Name of the HBase table (citizens) that the class maps to, using HBTable annotation
Data type to map row keys to (String) as generic type parameter for HBRecord interface
Logics for conversion of HBase row key to Java types and vice-versa by implmenting parseRowKey and composeRowKey methods
Names of columns and their column families using HBColumn annotation

This library enables you to represent rows of citizens HBase table as instances of Citizen class.

See source files Citizen.java and Employee.java for detailed examples.

Now, for above definition of your Citizen class,

you can use methods in HBObjectMapper class to convert Citizen objects to HBase's Put and Result objects and vice-versa
you can inherit from class AbstractHBDAO that contains methods like get (for random single/bulk/range access of rows), persist (for writing rows) and delete (for deleting rows)

MapReduce use-cases

Mapper

If your MapReduce job is reading from an HBase table, in your map() method, HBase's Result object can be converted to object of your bean-like class using below method:

<R extends Serializable & Comparable<R>, T extends HBRecord<R>> T readValue(ImmutableBytesWritable rowKey, Result result, Class<T> clazz)

For example:

Citizen e = hbObjectMapper.readValue(key, value, Citizen.class);

See file CitizenMapper.java for full sample code.

Reducer

If your MapReduce job is writing to an HBase table, in your reduce() method, object of your bean-like class can be converted to HBase's Put (for row contents) and ImmutableBytesWritable (for row key) using below methods:

<R extends Serializable & Comparable<R>> ImmutableBytesWritable getRowKey(HBRecord<R> obj)
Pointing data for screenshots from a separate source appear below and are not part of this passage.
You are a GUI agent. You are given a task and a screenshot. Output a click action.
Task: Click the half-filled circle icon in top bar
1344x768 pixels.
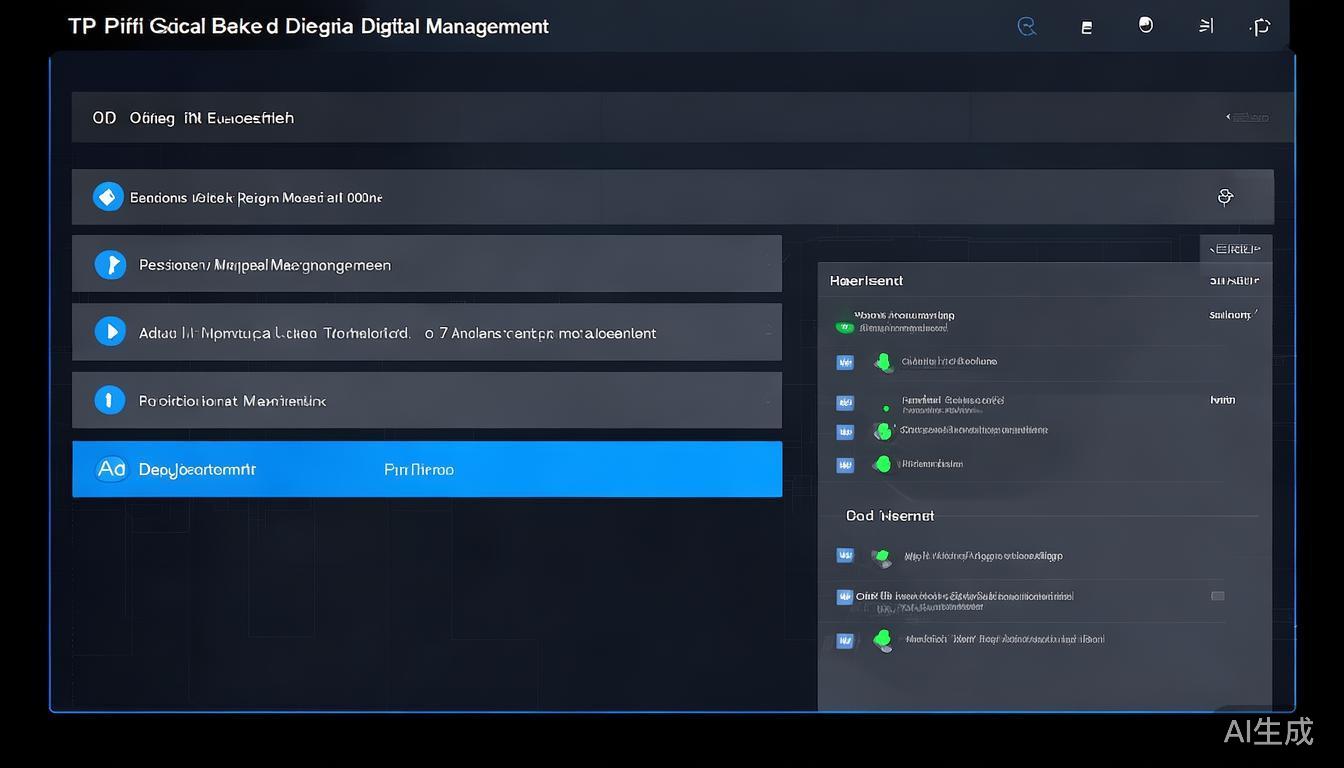click(1146, 25)
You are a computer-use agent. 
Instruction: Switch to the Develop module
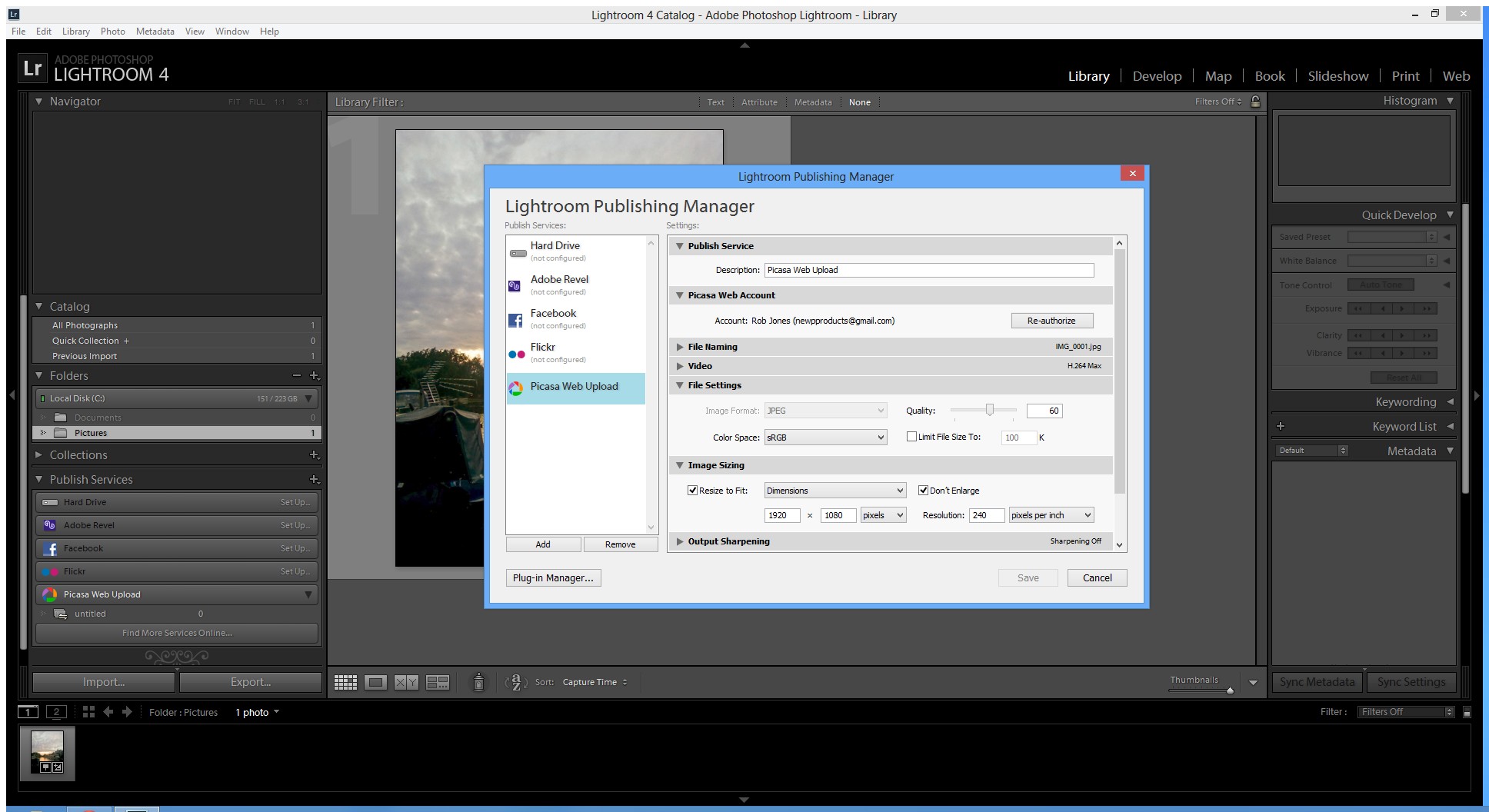[1157, 76]
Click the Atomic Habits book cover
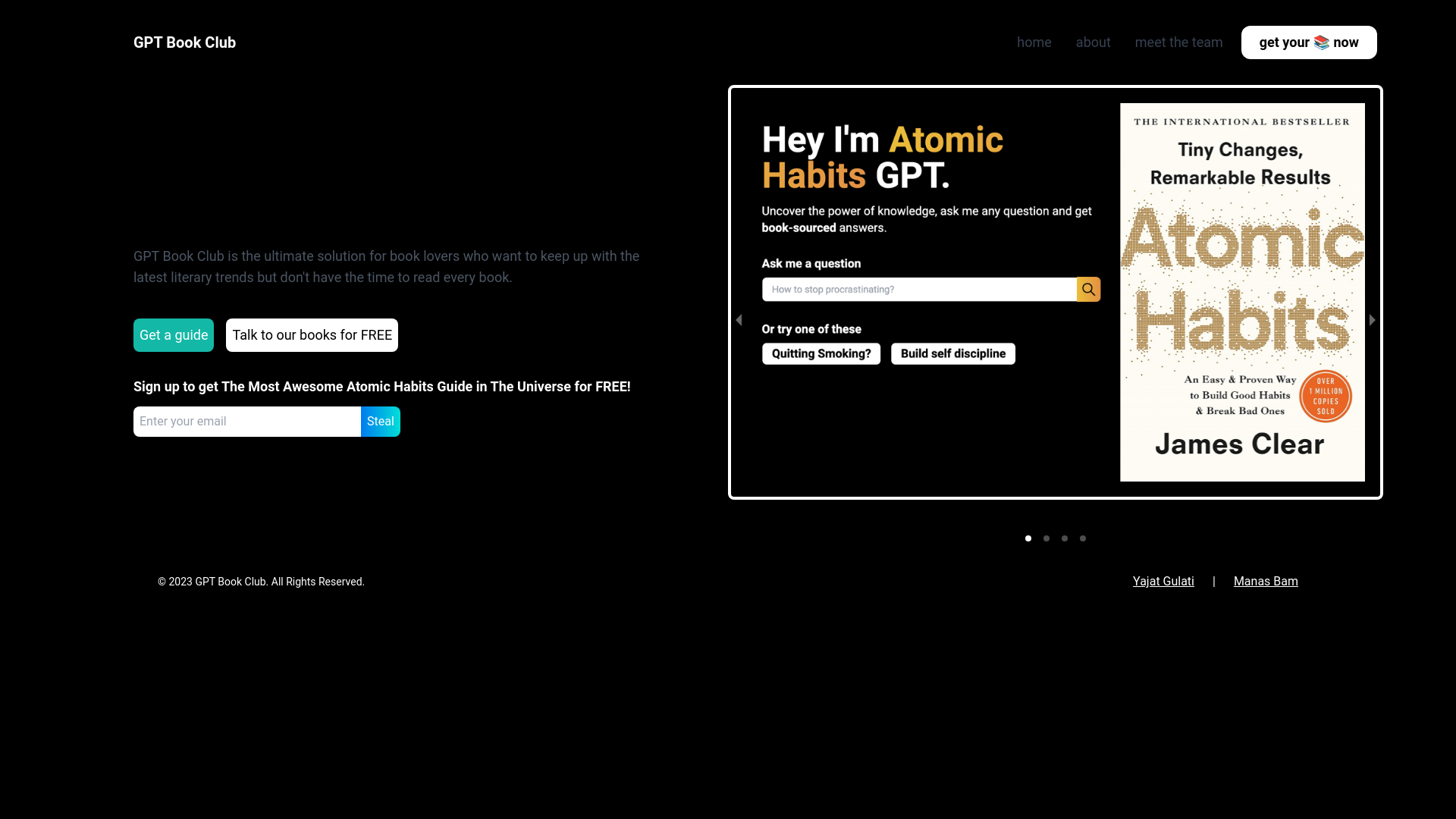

<R extends Serializable & Comparable<R>> Put writeValueAsPut(HBRecord<R> obj)

For example, below code in Reducer writes your object as one HBase row with appropriate column families and columns:

Citizen citizen = new Citizen(/*details*/);
context.write(hbObjectMapper.getRowKey(citizen), hbObjectMapper.writeValueAsPut(citizen));

See file CitizenReducer.java for full sample code.

Unit-test for Mapper

If your MapReduce job is reading from an HBase table, you would want to unit-test your map() method as below.

Object of your bean-like class can be converted to HBase's Result (for row contents) and ImmutableBytesWritable (for row key) using below methods:

<R extends Serializable & Comparable<R>> ImmutableBytesWritable getRowKey(HBRecord<R> obj)

<R extends Serializable & Comparable<R>> Result writeValueAsResult(HBRecord<R> obj)

Below is an example of unit-test of a Mapper using MRUnit:

Citizen citizen = new Citizen(/*params*/);
citizenMapDriver
.withInput(
	hbObjectMapper.getRowKey(citizen),
	hbObjectMapper.writeValueAsResult(citizen)
)
.withOutput(
	hbObjectMapper.rowKeyToIbw("key"),
	new IntWritable(citizen.getAge())
)
.runTest();

See file TestCitizenMR.java for full sample code.

Unit-test for Reducer

If your MapReduce job is writing to an HBase table, you would want to unit-test your reduce() method as below.

HBase's Put object can be converted to your object of you bean-like class using below method:

<R extends Serializable & Comparable<R>, T extends HBRecord<R>> T readValue(ImmutableBytesWritable rowKey, Put put, Class<T> clazz)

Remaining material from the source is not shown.